The “marketplace of ideas” is pretty heavily saturated. Anyone can start a blog as I have learnt in the last 24 hours and you can tweet yourself silly, but the big money is getting yourself on the radio, TV and the New York Times bestsellers list. This why you have to stand out from the crowd.
My overall impression of political discourse these days is being able to plug your book in the few minute time slot allowed for between advert breaks on cable and morning news programs. Well thought out and analytical opinions be damned, we have to cut to a sponsor’s break.
The strategy of many political writers these days can be summarised as:
- Say something outrages.
- Get invited on a “news” show to repeat your outrageous opinion.
- Promote the book you make this claim in.
Think about Ann Coulter for a second, although it is probably better for your health not to think about her too much. Would anyone care what she had to say if she was writing books with careful analysis and well researched facts? Of course not, but a woman who says that women shouldn’t have the right to vote, lets book her.

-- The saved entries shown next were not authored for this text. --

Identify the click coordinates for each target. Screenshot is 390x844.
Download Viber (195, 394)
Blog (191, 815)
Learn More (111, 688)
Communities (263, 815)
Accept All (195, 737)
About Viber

The question really is do we actually want any better? All this partisan rancour and cultural warrioring must rate is sufficient well in order for it to keep getting put out there. These sort of red meat political topics get people talking, people enjoy either being outraged or, even more remarkably, agree with these sort of fringe theories.
For the networks it is win-win, it is low-cost programming that people want to watch. The journalist and the talking head now have a symbiotic relationship where one relies on the other for survival. The talking head needs the journalist for obvious reasons, but the journalist needs the talking head otherwise he will need to go out a do some real reporting during that break between laxative ads and infomercials and that cost money.
At the end of the day being pissed off at the clown is not going to help, he has risen his profile through this commentary whether he actually believes it or not. However for every comment like this the public becomes more jaded and will switch off if someone doesn’t raise the bar. The question remains however, who is it going to be and what will they say?